Long Island Pulse: Why are you a bartender?
Alicia Ekeler-Valle:
 This was only a bill-payer until I enrolled at The Culinary Institute of America. Then it became less about nervously memorizing The Bartender’s Black Book and hoping someone doesn’t order a Harvey Wallbanger to having the confidence to try new things, even if they may not work. This is an outlet for my creativity and culinary school unlocked that next level.

Pulse: What is that next level?
 I’m an infusion hoarder now. I always have 15 to 20 jars of experiments behind the bar. We have such a bounty on the North Fork, I always try to get ingredients from our local farms. Our sous chef, Kyle [Fiasconaro], is a forager and he brought back some sarsaparilla and sassafras for the root beer they were making for the restaurant. I steeped them in vodka and added some vanilla bean and simple syrup. I’m going to do a root beer cocktail with it.

Pulse: Any other infusions?
I was getting a lot of requests for Fireball Cinnamon Whisky, so instead of ordering it for the bar, I made it myself. I use Atomic Fireballs candy, cinnamon sticks and some Early Times Kentucky Whisky.

Pulse: What’s your favorite cocktail on the menu?
Bigmouth Strikes Again. We’ve named most of the drinks after songs, and this is our homage to The Smiths. It’s Brooklyn Gin, Chartreuse, lime juice and an egg white. I love egg whites in cocktails.

Pulse: Why?
They impart such great body—it’s not thickness, but more like an unctuous mouthfeel. It’s also very theatrical. People see you cracking an egg in their drink and totally freak out.
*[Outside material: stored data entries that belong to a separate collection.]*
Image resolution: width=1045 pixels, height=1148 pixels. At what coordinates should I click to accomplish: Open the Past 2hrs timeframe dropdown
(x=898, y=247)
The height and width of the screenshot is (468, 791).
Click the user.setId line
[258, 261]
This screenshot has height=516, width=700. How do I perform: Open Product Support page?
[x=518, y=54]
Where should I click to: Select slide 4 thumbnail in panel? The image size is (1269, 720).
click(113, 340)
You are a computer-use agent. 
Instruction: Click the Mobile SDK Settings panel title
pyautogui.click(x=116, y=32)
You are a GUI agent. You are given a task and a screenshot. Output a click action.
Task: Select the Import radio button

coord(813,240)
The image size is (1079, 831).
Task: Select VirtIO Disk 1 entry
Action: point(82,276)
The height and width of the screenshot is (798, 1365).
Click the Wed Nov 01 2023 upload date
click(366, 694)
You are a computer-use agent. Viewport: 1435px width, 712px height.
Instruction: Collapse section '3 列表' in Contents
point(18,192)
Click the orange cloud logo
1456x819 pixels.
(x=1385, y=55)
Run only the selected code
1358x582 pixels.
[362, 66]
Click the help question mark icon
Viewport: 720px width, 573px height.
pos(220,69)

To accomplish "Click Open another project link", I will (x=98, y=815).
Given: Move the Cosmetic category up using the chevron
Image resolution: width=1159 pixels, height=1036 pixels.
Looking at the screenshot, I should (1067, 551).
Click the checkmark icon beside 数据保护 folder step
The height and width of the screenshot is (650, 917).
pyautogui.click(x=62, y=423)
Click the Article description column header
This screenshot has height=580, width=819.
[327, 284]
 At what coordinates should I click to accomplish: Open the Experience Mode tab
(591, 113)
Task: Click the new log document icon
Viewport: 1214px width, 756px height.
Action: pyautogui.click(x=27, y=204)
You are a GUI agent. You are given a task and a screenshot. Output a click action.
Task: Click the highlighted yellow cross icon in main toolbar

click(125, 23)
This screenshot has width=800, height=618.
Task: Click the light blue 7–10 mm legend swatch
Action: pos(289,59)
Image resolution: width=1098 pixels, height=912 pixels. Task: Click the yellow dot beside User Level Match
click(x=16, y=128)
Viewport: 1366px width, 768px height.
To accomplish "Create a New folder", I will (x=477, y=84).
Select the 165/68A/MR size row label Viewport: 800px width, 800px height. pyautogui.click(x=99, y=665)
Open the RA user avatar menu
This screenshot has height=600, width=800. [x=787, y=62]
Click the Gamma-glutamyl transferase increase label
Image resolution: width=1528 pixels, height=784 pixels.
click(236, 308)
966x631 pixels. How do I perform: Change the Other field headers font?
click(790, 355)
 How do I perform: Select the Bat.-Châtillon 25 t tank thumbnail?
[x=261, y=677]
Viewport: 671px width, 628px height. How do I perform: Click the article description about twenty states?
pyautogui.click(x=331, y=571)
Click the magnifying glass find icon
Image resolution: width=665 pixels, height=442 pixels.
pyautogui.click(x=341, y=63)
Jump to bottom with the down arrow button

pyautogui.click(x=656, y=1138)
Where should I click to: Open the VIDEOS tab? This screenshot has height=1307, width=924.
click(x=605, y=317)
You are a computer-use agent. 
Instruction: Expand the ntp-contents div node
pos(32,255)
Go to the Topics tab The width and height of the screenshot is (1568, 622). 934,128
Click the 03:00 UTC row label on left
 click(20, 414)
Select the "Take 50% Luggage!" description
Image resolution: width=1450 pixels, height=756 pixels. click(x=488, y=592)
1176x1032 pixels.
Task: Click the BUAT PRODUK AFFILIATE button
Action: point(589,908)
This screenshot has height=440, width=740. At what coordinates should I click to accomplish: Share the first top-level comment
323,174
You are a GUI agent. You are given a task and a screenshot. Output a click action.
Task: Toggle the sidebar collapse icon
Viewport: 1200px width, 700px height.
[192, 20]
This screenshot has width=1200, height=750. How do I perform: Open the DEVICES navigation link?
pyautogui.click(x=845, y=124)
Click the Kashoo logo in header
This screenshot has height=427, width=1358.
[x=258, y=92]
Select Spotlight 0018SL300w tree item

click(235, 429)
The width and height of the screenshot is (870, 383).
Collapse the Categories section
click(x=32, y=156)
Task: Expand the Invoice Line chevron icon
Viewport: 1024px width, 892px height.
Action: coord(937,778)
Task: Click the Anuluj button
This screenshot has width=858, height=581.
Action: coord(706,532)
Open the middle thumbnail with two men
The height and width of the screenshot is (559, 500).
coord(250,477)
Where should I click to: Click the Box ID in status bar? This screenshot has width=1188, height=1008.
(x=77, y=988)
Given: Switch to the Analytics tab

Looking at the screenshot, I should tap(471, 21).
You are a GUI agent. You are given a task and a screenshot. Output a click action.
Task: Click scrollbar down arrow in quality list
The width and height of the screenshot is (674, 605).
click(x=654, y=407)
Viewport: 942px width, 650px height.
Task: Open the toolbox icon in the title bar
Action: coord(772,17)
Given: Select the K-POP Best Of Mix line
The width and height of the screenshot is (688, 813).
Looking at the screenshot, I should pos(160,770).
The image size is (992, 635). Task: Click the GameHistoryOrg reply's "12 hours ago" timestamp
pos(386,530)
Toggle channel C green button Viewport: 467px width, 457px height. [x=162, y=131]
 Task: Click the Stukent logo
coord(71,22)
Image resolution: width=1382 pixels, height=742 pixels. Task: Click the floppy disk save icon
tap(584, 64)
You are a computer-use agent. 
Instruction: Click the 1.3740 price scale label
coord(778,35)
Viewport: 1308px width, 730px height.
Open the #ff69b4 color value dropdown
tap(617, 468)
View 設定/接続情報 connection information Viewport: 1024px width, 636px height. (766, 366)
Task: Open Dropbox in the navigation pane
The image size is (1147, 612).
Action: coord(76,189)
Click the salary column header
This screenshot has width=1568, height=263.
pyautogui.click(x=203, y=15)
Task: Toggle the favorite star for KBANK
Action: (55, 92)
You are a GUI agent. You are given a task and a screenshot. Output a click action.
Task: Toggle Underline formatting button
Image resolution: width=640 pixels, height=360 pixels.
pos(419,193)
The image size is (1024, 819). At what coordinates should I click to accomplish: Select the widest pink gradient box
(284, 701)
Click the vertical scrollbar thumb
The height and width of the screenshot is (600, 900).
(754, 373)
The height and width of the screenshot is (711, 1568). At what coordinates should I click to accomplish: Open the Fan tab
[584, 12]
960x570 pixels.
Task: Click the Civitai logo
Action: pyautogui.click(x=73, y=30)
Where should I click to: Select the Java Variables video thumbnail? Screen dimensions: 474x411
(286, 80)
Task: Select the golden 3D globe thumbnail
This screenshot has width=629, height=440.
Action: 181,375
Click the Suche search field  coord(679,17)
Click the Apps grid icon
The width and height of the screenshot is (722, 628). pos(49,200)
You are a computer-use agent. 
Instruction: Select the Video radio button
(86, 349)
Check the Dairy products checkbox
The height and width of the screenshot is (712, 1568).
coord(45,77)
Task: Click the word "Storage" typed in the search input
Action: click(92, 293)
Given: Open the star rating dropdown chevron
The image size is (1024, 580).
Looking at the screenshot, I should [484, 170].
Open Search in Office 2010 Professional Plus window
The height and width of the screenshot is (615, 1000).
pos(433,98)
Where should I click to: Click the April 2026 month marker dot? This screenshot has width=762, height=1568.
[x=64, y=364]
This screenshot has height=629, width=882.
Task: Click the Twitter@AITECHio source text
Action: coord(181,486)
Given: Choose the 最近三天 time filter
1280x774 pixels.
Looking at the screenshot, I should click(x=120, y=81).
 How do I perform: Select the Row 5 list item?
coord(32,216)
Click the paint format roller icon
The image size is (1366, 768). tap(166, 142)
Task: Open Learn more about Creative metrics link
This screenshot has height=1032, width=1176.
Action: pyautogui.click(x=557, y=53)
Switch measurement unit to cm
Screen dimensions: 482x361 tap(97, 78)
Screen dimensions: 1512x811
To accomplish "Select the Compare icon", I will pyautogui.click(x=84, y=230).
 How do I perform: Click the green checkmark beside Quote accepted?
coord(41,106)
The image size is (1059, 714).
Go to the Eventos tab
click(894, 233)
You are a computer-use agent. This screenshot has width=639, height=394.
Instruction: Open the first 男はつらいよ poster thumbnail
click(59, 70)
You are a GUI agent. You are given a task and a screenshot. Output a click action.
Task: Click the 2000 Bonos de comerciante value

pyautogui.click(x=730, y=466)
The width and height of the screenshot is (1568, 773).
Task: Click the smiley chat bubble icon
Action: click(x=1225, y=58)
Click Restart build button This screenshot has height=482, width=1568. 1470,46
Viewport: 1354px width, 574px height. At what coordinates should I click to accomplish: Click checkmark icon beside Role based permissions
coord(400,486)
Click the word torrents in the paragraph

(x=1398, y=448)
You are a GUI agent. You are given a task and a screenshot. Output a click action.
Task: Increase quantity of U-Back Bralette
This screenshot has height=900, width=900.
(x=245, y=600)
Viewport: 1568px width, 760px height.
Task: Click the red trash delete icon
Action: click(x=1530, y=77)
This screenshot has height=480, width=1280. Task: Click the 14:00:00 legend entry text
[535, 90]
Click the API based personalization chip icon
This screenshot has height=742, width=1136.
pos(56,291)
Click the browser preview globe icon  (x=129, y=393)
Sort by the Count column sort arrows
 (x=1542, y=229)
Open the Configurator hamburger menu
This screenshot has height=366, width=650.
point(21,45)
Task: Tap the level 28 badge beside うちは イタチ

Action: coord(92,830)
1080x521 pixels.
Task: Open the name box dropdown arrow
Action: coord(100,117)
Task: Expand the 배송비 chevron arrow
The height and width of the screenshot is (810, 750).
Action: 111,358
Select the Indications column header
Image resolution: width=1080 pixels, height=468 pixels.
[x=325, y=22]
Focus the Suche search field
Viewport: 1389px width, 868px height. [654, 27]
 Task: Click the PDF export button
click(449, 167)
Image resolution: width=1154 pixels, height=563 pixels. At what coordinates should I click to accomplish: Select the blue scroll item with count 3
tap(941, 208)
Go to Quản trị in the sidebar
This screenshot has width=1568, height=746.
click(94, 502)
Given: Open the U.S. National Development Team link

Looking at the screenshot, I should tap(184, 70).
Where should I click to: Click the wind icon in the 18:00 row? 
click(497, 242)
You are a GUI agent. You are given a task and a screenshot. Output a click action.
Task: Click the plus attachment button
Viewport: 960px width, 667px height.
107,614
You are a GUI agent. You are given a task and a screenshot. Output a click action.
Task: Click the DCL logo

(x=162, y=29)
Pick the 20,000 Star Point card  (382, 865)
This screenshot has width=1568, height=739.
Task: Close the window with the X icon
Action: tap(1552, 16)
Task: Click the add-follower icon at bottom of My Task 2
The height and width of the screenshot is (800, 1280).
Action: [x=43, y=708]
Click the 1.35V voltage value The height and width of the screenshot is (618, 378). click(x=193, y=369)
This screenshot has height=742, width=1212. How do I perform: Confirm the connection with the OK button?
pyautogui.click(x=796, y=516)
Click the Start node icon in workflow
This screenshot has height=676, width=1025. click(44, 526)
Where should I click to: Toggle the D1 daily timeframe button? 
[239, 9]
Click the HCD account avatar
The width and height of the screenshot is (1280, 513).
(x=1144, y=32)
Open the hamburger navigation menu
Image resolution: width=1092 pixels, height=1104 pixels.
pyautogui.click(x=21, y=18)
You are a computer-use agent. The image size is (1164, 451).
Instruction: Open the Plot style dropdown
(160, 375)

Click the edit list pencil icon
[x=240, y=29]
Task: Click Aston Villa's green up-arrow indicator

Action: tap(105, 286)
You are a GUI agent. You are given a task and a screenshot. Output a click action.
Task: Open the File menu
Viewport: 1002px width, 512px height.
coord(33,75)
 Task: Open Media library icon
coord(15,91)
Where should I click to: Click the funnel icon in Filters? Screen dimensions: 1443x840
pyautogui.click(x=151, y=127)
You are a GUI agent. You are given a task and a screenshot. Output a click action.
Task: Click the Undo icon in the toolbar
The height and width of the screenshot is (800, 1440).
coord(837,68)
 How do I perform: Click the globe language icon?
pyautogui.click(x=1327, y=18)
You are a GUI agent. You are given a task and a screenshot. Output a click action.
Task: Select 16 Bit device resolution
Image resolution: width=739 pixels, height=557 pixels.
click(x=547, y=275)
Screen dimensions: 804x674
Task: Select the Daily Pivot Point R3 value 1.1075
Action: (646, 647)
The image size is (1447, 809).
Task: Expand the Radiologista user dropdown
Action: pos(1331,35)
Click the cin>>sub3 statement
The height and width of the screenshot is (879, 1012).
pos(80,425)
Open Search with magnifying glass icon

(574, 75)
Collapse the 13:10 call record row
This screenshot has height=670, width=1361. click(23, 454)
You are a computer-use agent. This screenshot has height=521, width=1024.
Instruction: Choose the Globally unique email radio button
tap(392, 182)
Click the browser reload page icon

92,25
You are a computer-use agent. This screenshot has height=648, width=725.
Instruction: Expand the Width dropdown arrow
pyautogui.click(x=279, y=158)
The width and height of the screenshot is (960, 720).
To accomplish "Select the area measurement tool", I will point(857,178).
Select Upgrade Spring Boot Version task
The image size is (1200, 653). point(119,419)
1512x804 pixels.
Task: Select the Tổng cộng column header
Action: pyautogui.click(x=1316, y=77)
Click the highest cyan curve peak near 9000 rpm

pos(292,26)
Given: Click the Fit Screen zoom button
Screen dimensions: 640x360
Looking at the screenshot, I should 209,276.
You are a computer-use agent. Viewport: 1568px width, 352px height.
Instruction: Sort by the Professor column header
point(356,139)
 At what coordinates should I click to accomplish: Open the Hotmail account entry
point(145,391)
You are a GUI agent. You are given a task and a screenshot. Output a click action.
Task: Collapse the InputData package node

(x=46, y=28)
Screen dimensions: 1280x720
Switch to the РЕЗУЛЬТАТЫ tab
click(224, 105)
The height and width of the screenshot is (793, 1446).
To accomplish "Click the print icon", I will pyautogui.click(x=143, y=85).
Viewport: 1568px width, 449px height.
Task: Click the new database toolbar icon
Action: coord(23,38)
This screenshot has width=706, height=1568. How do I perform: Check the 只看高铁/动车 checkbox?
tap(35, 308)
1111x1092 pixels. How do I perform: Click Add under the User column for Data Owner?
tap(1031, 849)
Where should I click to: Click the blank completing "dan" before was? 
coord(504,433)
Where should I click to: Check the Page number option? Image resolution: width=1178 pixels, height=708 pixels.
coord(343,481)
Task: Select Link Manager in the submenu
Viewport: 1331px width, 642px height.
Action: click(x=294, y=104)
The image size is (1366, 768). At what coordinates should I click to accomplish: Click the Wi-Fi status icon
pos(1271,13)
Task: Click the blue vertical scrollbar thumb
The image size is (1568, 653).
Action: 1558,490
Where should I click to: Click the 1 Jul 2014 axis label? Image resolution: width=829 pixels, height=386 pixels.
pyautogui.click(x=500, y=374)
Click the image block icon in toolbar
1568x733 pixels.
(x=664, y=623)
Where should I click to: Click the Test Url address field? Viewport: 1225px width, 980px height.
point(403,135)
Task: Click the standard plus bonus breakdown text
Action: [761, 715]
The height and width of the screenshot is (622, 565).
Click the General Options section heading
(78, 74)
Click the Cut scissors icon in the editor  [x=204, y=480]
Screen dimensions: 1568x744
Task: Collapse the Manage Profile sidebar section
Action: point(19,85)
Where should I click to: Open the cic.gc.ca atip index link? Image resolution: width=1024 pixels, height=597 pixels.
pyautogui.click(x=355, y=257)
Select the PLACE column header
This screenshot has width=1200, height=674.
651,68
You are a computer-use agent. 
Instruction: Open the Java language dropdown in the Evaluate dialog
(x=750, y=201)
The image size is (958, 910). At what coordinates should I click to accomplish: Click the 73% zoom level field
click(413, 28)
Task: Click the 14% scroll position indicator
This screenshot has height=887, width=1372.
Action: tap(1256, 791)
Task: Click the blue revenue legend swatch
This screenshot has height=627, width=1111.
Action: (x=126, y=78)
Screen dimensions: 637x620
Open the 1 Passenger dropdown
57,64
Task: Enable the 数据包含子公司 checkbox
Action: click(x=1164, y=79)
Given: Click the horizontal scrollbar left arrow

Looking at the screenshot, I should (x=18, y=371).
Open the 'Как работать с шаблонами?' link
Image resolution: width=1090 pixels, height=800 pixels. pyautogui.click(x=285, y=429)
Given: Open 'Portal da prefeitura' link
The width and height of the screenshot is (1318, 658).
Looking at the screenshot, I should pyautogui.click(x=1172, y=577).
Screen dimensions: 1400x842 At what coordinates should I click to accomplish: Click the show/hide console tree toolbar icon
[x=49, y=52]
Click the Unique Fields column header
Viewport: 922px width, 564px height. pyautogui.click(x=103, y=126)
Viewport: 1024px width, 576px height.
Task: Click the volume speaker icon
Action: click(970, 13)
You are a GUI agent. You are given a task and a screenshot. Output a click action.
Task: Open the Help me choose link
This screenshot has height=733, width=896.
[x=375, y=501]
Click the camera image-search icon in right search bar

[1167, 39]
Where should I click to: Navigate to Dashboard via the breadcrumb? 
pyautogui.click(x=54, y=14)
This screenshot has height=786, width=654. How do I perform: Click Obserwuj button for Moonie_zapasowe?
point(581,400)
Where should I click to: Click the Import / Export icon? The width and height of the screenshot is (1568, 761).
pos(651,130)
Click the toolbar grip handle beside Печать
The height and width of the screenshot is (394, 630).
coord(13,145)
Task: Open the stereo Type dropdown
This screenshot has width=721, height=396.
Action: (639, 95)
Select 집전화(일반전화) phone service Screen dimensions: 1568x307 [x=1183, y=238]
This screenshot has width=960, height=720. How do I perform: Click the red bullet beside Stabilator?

I enjoy that a bit. [Laughs] They’re tricky, though. For Bigmouth, you need to shake the egg white and the lime juice first, because the acids in the lime juice break down the protein in the egg white, which allows it to foam. That gives you the frothy feel of a beer at the top. If you mix it all at once, it’s a sloppy mess.

Pulse: You mentioned the bounty on the North Fork…
I came to work one day and found a brown paper bag with my name scrawled on it. It was a bag of figs from Donna [Gruber], who owns a bed and breakfast [Ruby’s Cove Bed and Breakfast] down the block. She picked them from her fig tree. I was automatically like, “Let’s make a drink.” The Getting Figgy With It is vanilla vodka, figs, lemon juice and port. I love making people say the name when they order it, too [laughs].